-- START OF Passage provided --
Meanwhile, growing optimism that a partial trade deal between China and the United States would be concluded soon has also boosted sentiment in global markets. Reports on Wednesday suggested that US negotiators expected a phase one trade deal to be signed before December 15.
But market participants seemed reluctant to overreact to trade-related news, keeping gains across the SHFE base metals muted this morning.
Nickel outperformed its peers on the SHFE in the morning trading session; the alloying metal’s most-traded February contract rose to 105,760 yuan ($15,006) per tonne as at 10.23am Shanghai time, up by 1,820 yuan per tonne – or 1.8% – from the previous day’s close of 103,940 yuan per tonne.
The rebound in nickel comes after a week of declines and the most-traded February contract remains well below its close of 109,330 yuan on November 29.
Gains across the rest of the complex were more marginal: January copper was up by 90 yuan per tonne – or 0.2% – at 47,380 yuan per tonne while January zinc and lead were both up by 0.1% at 18,015 yuan per tonne and 15,080 yuan per tonne respectively.
January tin dipped by 0.1% to 138,950 yuan per tonne while February aluminium was the worst performer with a 0.5% drop to 13,760 yuan per tonne, with the latter overshadowed by a weak market conditions which has seen short sellers emerge.
“The aluminium market has been negatively impacted by China’s weak economy this year and demand [for the light metal] has been really weak. It is reasonable for investors to sell now because the price may continue to fall later on,” a trader source told Fastmarkets this morning.
-- END OF Passage provided --
**Task instructions**
[A] In the market report, what was the previous day's closing price for the most-traded February nickel contract?
[B] Translate this sentence from the market report into Spanish: "But market participants seemed reluctant to overreact to trade-related news, keeping gains across the SHFE base metals muted this morning."
-- START OF Extracted information --
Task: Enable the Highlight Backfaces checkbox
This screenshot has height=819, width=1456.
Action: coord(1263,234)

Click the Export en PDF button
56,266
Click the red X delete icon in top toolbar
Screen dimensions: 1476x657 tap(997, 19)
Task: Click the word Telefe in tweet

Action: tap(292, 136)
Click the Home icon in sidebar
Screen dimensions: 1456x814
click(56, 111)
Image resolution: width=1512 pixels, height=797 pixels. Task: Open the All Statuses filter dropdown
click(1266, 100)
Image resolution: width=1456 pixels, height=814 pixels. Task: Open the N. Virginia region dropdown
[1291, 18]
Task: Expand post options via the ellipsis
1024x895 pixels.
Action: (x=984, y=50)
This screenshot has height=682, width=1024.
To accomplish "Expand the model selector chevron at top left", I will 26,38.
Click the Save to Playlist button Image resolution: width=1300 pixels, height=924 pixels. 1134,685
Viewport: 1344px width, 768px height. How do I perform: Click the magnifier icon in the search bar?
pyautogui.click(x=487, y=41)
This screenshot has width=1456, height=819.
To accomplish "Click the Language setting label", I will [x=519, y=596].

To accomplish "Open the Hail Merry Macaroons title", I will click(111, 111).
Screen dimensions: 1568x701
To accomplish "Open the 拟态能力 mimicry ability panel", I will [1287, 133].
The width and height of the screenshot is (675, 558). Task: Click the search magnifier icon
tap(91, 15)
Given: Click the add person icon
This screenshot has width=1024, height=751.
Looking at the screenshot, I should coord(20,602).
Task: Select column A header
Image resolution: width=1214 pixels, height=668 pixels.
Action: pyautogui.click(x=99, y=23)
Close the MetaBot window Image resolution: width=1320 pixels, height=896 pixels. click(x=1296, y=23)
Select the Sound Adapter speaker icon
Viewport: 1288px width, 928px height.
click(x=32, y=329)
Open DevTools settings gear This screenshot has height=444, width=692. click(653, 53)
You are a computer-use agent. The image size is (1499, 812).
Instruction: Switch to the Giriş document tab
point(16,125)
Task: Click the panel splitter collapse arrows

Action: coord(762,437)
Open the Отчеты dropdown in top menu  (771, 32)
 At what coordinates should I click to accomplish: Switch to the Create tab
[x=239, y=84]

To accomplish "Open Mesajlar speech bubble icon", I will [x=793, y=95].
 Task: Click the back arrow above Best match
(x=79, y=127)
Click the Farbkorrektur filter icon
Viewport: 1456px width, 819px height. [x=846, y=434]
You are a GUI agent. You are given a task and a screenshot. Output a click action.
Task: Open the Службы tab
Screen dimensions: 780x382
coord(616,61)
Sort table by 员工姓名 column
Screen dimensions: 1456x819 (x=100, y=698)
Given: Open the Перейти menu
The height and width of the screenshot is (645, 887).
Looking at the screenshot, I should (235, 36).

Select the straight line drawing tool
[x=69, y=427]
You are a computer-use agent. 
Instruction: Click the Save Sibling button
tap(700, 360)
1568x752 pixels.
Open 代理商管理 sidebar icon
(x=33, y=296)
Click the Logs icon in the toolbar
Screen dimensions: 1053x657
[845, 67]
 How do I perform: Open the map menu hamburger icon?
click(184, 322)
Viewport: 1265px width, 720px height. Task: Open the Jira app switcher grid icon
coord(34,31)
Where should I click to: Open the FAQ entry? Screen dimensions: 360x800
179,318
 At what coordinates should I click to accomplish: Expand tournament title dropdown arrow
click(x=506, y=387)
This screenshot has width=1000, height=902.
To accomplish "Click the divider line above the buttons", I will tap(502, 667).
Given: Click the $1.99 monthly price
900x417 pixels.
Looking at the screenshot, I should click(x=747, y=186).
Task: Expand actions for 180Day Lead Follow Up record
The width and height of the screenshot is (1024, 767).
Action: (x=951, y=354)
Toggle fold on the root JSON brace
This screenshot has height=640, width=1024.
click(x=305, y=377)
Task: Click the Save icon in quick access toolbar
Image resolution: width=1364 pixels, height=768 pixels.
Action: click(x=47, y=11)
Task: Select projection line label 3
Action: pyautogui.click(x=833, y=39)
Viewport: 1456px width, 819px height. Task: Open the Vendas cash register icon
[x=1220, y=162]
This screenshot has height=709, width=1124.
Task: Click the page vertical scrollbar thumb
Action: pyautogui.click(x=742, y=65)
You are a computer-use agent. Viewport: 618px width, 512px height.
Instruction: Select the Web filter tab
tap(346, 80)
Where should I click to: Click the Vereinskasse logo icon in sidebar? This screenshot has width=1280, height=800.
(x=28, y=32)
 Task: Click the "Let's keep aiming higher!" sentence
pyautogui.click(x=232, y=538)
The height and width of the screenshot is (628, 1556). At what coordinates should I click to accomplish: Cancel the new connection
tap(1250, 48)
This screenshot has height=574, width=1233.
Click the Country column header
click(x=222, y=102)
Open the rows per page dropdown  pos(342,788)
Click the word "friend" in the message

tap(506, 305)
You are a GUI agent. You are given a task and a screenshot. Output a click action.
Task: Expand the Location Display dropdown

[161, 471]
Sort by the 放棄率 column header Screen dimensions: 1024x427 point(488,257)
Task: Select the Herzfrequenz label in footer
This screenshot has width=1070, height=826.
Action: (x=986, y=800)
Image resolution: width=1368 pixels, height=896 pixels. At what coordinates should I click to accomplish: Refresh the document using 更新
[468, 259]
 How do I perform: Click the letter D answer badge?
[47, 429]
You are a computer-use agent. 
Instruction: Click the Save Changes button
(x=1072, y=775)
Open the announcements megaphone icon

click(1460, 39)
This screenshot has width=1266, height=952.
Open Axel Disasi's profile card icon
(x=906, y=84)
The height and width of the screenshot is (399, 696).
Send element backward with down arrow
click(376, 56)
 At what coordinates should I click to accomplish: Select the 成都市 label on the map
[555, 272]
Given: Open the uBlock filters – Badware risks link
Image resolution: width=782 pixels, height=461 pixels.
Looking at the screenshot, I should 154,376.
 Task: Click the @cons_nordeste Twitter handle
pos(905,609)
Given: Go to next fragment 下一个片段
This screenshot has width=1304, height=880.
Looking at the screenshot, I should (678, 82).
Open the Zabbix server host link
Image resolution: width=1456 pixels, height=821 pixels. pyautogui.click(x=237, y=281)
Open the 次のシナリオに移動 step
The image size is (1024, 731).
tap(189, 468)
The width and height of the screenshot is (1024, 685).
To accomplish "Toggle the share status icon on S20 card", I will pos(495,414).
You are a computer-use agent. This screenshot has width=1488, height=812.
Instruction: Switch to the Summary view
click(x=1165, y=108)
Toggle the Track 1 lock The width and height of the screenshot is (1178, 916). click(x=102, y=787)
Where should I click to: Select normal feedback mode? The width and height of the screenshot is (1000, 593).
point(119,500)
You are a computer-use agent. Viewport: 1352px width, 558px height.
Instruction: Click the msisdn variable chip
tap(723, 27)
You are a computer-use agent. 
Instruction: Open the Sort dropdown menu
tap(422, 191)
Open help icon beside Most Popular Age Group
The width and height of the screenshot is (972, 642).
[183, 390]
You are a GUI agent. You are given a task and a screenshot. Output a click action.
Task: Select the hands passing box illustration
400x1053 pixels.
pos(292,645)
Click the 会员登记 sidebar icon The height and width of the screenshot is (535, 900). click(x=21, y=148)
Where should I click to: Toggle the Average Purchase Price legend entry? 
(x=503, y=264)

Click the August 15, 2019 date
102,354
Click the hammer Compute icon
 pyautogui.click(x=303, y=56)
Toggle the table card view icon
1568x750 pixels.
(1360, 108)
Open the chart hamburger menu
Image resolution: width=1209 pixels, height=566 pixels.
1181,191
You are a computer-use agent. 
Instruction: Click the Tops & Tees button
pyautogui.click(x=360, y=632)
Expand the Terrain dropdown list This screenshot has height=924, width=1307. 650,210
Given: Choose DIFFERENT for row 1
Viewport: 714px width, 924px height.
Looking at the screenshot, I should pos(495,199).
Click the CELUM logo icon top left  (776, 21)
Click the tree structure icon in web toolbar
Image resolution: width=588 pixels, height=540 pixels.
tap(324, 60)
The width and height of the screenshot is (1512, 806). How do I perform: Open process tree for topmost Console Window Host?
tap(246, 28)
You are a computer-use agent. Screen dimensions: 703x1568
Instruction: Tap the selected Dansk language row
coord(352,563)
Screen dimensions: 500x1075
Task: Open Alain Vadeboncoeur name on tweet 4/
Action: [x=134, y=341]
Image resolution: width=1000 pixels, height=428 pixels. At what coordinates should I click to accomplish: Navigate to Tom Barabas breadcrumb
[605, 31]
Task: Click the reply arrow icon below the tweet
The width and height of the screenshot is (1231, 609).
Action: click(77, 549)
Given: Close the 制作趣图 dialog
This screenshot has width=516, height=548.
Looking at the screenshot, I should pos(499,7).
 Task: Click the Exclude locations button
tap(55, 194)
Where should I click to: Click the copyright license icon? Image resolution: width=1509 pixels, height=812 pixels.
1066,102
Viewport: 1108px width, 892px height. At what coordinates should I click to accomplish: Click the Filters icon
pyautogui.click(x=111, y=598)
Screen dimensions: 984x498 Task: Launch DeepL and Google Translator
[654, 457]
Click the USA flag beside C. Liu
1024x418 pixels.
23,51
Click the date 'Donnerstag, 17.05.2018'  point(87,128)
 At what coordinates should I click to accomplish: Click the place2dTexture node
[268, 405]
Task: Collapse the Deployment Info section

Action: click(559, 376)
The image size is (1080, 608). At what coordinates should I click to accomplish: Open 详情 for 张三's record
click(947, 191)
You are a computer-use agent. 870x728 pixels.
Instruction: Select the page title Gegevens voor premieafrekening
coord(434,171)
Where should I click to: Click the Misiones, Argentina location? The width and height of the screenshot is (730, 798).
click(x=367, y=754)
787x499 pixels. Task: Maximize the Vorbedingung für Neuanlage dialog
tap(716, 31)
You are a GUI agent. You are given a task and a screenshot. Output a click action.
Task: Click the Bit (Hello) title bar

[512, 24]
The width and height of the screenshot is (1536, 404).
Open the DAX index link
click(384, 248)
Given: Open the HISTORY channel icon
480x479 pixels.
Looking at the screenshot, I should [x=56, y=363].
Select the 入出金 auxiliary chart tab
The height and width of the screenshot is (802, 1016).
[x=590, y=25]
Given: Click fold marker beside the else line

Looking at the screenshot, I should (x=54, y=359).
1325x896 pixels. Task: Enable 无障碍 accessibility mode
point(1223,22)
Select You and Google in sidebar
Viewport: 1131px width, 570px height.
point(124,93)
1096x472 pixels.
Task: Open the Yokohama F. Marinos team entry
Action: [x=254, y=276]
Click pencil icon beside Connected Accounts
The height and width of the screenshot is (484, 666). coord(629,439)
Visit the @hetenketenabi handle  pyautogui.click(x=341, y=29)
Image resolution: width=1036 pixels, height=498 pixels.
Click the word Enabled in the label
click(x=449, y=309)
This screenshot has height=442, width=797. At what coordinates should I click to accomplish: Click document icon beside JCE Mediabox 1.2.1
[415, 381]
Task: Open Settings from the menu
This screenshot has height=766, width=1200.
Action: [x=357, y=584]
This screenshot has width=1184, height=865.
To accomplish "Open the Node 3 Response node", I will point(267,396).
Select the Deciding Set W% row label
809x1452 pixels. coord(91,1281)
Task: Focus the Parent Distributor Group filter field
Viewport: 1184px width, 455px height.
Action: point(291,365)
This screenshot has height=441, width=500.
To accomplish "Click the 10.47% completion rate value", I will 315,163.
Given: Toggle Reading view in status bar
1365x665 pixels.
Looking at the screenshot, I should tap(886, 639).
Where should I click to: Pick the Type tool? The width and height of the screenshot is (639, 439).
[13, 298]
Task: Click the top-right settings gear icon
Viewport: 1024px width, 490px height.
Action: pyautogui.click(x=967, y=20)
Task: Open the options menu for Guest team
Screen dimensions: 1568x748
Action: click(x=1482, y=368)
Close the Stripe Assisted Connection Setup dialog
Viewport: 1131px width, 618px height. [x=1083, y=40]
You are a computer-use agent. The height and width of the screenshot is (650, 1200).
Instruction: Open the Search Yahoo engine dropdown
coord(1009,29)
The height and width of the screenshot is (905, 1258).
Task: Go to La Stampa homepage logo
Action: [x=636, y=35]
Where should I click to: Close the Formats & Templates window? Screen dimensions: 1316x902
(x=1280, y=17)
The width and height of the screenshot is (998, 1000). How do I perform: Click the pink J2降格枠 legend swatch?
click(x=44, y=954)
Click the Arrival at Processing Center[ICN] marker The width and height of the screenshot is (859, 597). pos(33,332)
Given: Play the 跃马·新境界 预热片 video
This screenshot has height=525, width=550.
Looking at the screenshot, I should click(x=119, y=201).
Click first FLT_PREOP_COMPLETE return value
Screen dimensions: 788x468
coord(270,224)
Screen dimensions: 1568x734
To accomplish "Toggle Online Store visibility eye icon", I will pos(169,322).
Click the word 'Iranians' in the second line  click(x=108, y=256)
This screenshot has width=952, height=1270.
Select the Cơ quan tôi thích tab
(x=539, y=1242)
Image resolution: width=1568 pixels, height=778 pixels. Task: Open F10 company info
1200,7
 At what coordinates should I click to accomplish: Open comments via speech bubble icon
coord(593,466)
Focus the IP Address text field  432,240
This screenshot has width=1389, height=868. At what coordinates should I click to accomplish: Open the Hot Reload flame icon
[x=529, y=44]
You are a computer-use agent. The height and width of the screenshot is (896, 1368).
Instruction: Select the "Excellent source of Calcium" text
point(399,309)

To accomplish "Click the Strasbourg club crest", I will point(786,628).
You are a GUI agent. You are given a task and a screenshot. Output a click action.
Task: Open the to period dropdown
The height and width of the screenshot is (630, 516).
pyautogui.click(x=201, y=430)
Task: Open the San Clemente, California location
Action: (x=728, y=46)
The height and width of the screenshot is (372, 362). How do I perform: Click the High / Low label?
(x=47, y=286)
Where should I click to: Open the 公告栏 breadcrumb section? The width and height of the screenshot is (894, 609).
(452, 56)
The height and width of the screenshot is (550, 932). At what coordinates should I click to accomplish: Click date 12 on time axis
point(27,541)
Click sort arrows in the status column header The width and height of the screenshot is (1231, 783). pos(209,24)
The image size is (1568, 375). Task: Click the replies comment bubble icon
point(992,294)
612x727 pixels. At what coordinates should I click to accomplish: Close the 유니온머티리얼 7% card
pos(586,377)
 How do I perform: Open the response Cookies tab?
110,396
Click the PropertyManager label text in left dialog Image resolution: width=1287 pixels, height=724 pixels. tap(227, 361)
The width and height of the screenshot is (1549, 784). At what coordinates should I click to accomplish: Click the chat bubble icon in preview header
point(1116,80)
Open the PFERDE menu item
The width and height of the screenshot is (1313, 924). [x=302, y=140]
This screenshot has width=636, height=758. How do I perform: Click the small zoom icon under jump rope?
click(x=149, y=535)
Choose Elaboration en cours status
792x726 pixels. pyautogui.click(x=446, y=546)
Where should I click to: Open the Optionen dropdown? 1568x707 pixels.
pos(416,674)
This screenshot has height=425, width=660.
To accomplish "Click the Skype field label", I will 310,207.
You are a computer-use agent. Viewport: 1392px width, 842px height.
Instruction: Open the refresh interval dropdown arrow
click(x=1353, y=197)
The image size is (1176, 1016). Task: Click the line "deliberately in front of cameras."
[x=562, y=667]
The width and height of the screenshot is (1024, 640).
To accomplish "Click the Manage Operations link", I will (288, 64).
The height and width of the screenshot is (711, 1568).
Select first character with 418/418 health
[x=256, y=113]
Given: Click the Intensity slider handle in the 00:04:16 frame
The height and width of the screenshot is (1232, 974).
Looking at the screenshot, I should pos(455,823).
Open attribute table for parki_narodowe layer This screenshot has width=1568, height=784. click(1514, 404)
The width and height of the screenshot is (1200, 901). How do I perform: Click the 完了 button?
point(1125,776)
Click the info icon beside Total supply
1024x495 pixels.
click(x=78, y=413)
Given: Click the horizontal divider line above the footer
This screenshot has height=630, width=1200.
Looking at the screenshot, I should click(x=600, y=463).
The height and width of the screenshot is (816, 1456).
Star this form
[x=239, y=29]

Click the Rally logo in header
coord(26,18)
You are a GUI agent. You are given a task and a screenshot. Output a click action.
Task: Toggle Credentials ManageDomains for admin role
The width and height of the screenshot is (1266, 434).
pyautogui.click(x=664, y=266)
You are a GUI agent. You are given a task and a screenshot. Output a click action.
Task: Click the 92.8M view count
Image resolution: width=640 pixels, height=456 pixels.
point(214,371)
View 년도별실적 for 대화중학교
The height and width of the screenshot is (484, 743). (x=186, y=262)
-- END OF Extracted information --
**Exercise solutions**
[A] 103,940 yuan per tonne

[B] Pero los participantes del mercado parecían reacios a reaccionar de forma exagerada ante las noticias relacionadas con el comercio, lo que mantuvo moderadas las ganancias de los metales básicos en la SHFE esta mañana.